▸ **What you need to do**: The pictures are to be left out, and all remaining data is to be transcribed exactly as it appears.

▸ **Collected data**:
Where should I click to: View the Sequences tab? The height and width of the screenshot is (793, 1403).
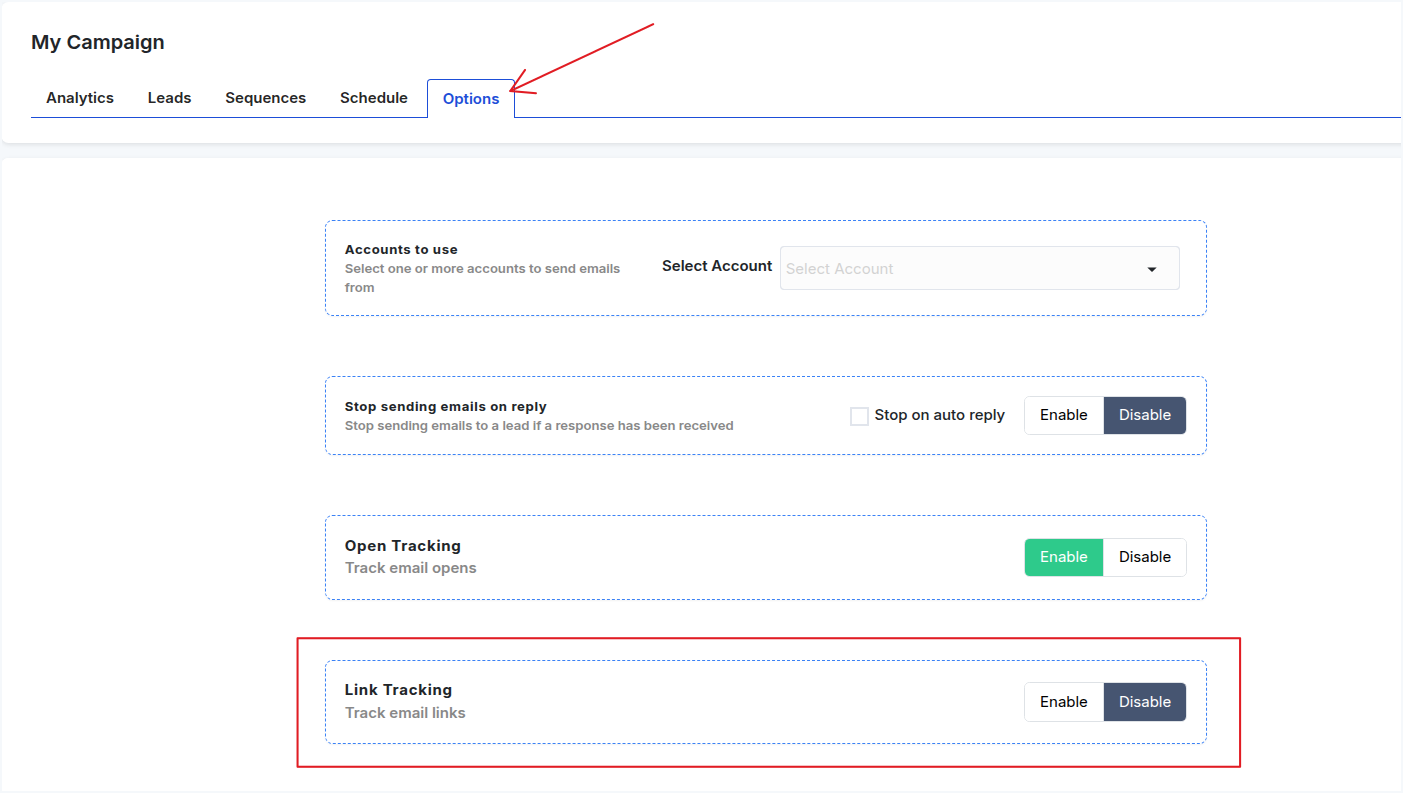pyautogui.click(x=265, y=97)
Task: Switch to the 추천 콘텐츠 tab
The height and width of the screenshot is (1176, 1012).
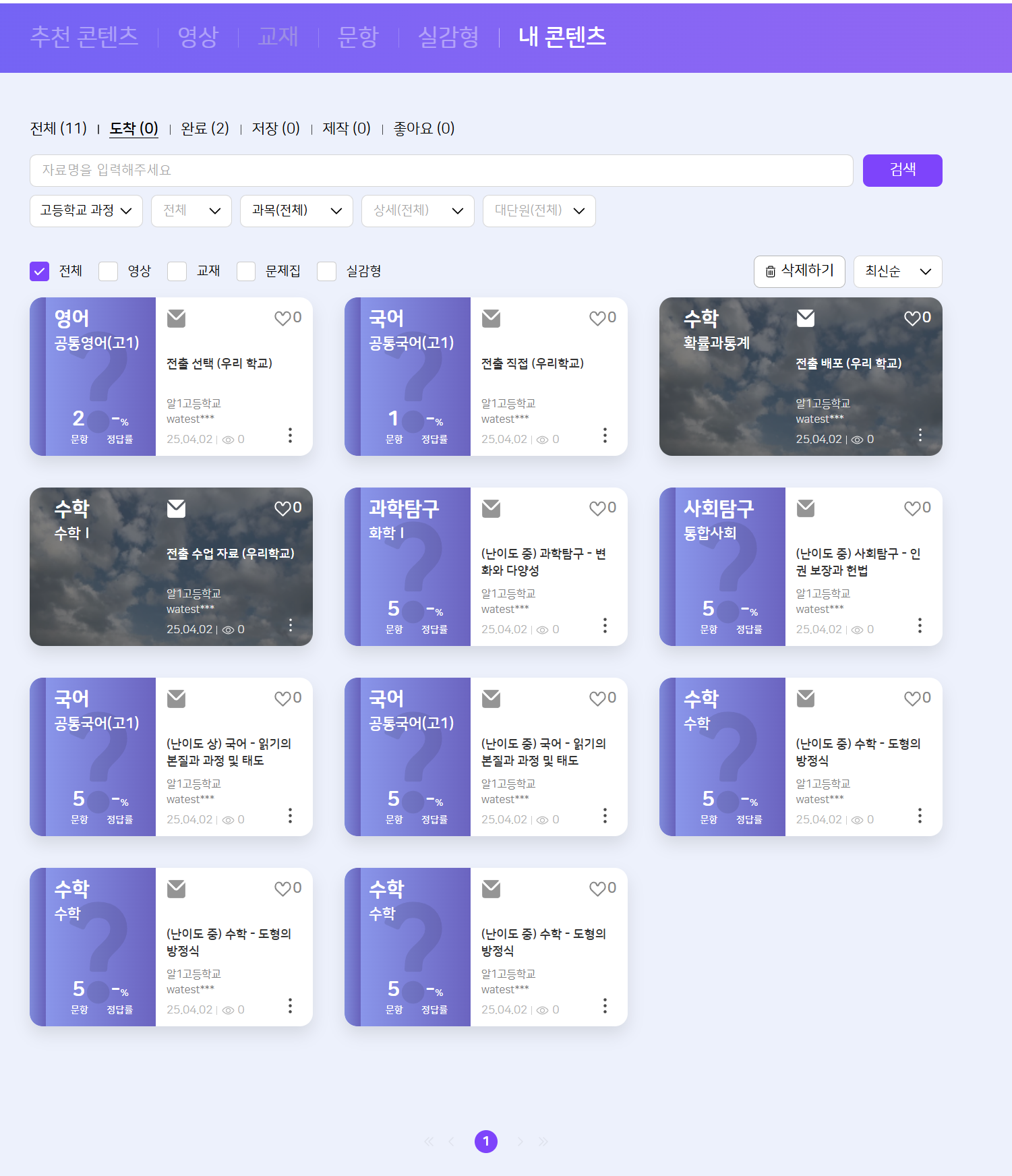Action: [84, 37]

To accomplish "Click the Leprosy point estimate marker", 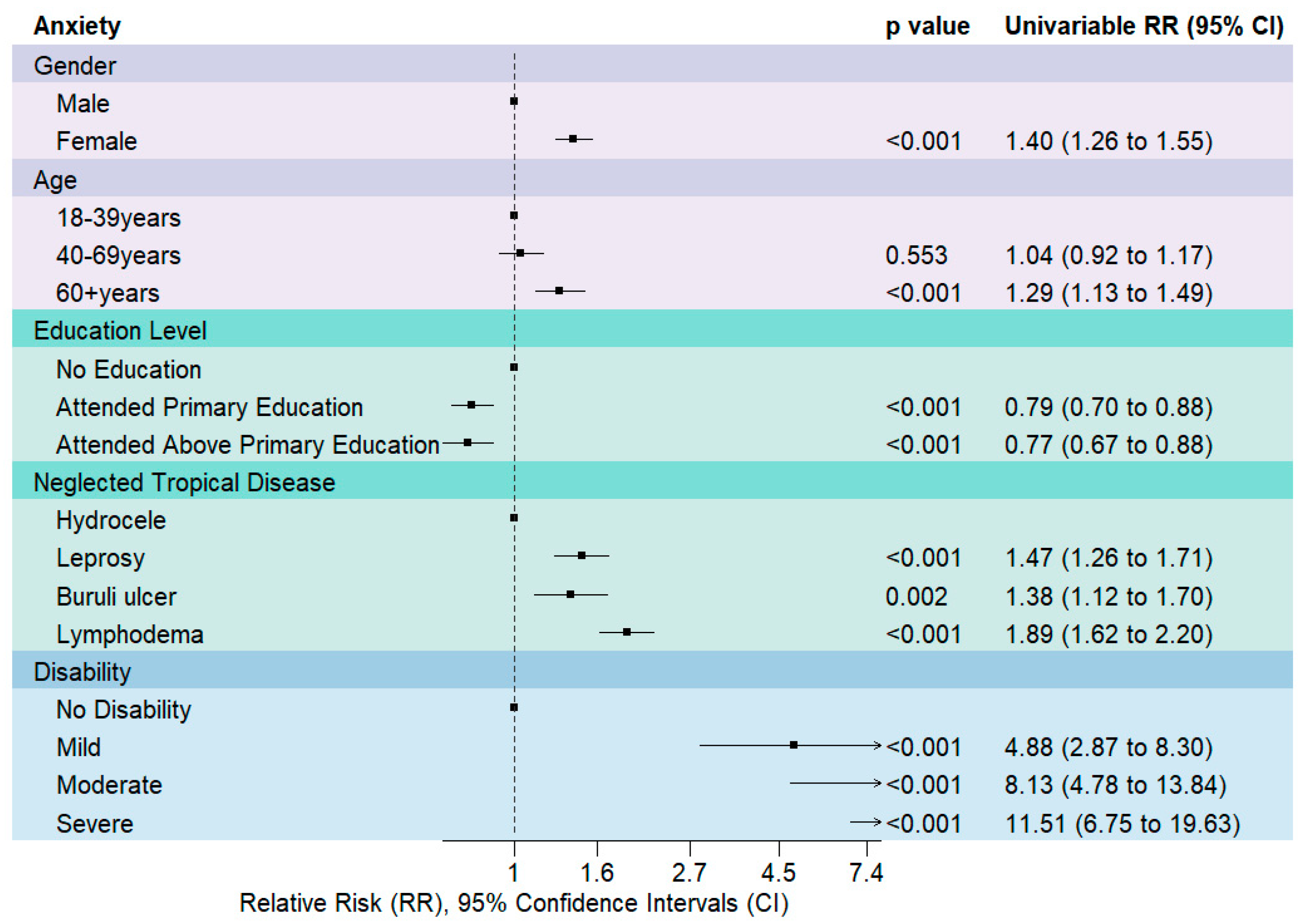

▸ **Response box**:
Where should I click to: View the Sequences tab? The height and width of the screenshot is (793, 1403).
pyautogui.click(x=265, y=97)
Task: Switch to the 추천 콘텐츠 tab
The height and width of the screenshot is (1176, 1012).
Action: [84, 37]

To accomplish "Click the Leprosy point estimate marker", 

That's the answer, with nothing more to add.